Dive Brief:
- According to a report in the journal Nature, a recently discovered antibiotic called teixobactin thwarts even the most mutable, deadly bacteria—including MRSA—suggesting a light at the end of the tunnel in the fight against antibiotic-resistant infections.
- Antibiotic-resistant bacteria kill at least 700,000 people per year and the anticipated death rate is rising rapidly, with projections of another 10 million deaths by 2050 unless a solution is found.
- The precursor to teixobactin was discovered in a grassy field in Maine.
Dive Insight:
Often there is a distinction made between "natural medicine" and the medications developed in pharmaceutical laboratories. However, many industry-produced medications have natural sources, including antibiotics, which are found in various natural settings, including rainforests, caves and in the case of teixobactin, grassy fields.

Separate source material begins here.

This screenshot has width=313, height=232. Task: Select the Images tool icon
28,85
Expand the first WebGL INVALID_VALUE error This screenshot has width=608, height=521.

Teixobactin is causing a surge of excitement around the world, not only because it is the first major new antibiotic discovered in the last quarter century, but because of its potency against antibiotic-resistant bacteria. Based on pre-clinical studies in mice, teixobactin successfully attacks streptococcus, MRSA, drug-resistant strains of tuberculosis and other types of multi-drug resistant organisms.
Could this be the beginning of the end of the epidemic of illness and death caused by multi-drug resistant bacterial infections? It very well could be—though according to Kim Lewis, a professor at Northwestern University and one of the study's authors, it could take up to five or six years and millions of dollars to bring the drug to market. Obviously, it's worth the effort.